JANGAN JUAL KEBENARAN ITU (bag.1)
Kembali kita membaca Amsal 23:23a, Belilah kebenaran dan jangan menjualnya.
Setelah kita belajar mengenai makna membeli kebenaran dan dengan cara bagaimana kebenaran itu kita beli supaya menjadi milik kita selamanya, maka nasihat berikutnya adalah jangan menjualnya. Ya, jangan pernah menjual kebenaran itu.
Di dalam Injil Lukas, ada catatan yang menarik tentang Martha yang sibuk melayani Tuhan Yesus dengan tangannya, dan Maria yang melayani melalui duduk dekat kaki Tuhan dan terus mendengarkan perkataan-Nya.
Lukas 10:41-42
Tetapi Tuhan menjawabnya: "Marta, Marta, engkau kuatir dan menyusahkan diri dengan banyak perkara, tetapi hanya satu saja yang perlu: Maria telah memilih bagian yang terbaik, yang tidak akan diambil dari padanya."
Sikap Maria yang duduk dekat kaki Tuhan dan terus mendengarkan perkataan-Nya, adalah sikap seorang hamba yang sangat menghormati tuannya, dan siap menerima dengan hati terbuka perkataan tuannya serta sedia untuk melakukannya. Sebuah sikap hati yang teramat indah, yang seharusnya kita pun sangat menginginkannya. Sikap ini juga menunjukkan bagaimana cara “membeli atau membayar harga” untuk sebuah kebenaran.
Menghargai sikap Maria tersebut Tuhan mengatakan bahwa, Maria sesungguhnya telah memilih bagian yang terbaik, yakni firman-Nya, yang tidak akan diambil dari padanya.

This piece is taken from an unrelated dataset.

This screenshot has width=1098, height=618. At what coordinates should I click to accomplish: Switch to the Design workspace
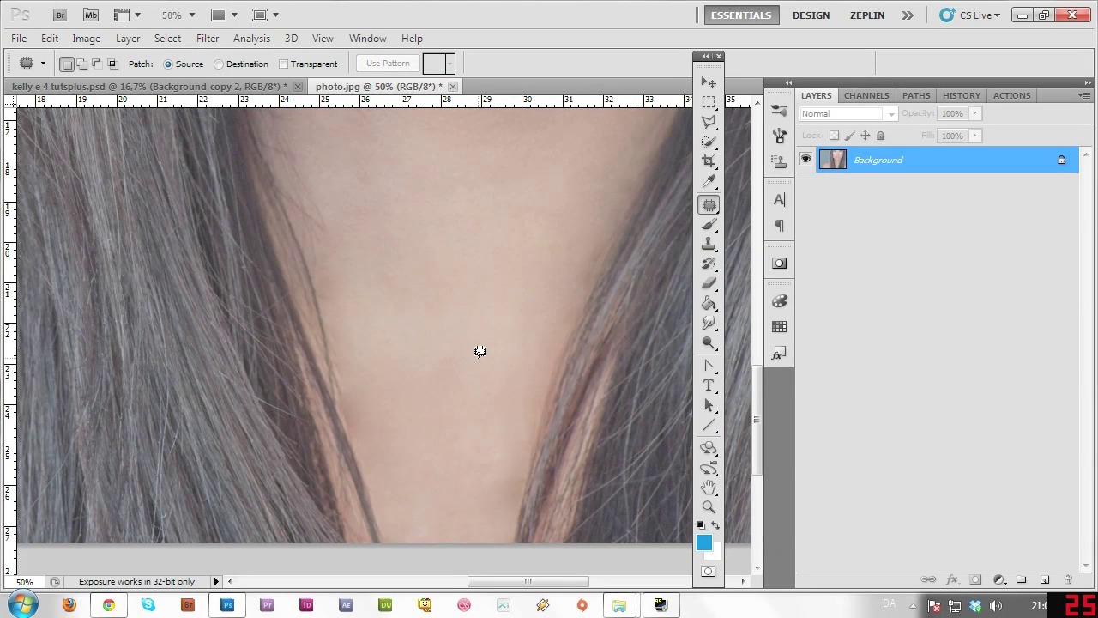pos(811,15)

Perkataan Tuhan ini menunjukkan, bahwa jika seseorang dengan hati yang terbuka menerima firman-Nya dan siap mentaatinya, maka firman itu tidak akan pernah diambil lagi dari padanya. Firman itu akan menjadi miliknya. Menjadi hartanya yang sangat berharga. Dan tidak ada seorangpun bisa mengambilnya, kecuali dirinya sendiri yang “menjualnya”.
Menjual, berarti menukar dengan sesuatu, entah sesuatu yang lebih berharga atau sebaliknya. Jika yang dijual adalah kebenaran, jelas ia ditukar dengan sesuatu yang lebih rendah nilainya, sebab adakah sesuatu yang lebih bernilai dari kebenaran?
Yesaya 32:17, mengingatkan kita, Di mana ada kebenaran di situ akan tumbuh damai sejahtera, dan akibat kebenaran ialah ketenangan dan ketenteraman untuk selama-lamanya.
Hanya kebenaran yang menghasilkan ketenangan dan ketenteraman untuk selama-lamanya. Adakah yang lebih berharga dari ketenangan dan ketenteraman yang dihasilkan oleh kebenaran?
Karena itulah ketika seseorang menjual kebenaran, sesungguhnya dia sedang menukarnya ketenangan hidupnya dengan perkara-perkara dunia yang lebih banyak menggellisahkan hati.
Pertanyaannya, bagaimana seseorang bisa menjual kebenaran? Belajar dari sikap Esau terhadap hak kesulungannya, seseorang bisa saja menganggap ringan firman Tuhan karena tergoda oleh suatu keinginan yang bersifat badani.
Jadi ada dua situasi di mana seseorang bisa menjual kebenaran, yakni, sikapnya yang memandang ringan kebenaran dan godaan yang datang dari luar. Esau, terpicu oleh rasa lapar dan bau masakan kacang merah dari Yakub, maka untuk sesaat dia lupa bahwa hak kesulungannya tidaklah pantas untuk ditukar dengan sepiring makanan. Alkitab mengatakan bahwa itu adalah nafsu yang rendah, menukar hak kesulungan dengan sepiring makanan.
Saudaraku, berapa banyak orang Kristen menukar kebenaran, misalnya, tentang hal bersekutu intim dengan Tuhan, dengan cara duduk dekat kaki Tuhan, berdoa dan mendengarkan firman-Nya hanya karena sepiring makanan? Untuk sesuatu yang sangat prinsip dalam kehidupan orang percaya ini, mereka seperti tidak punya waktu.
Banyak orang Krsten yang tanpa sadar sedang menunjukkan melalui cara hidup mereka, bahwa sepiring makanan jauh lebih berharga dari pada menyediakan waktu untuk bersekutu intim dengan Tuhan. Bagaimana dengan Saudara?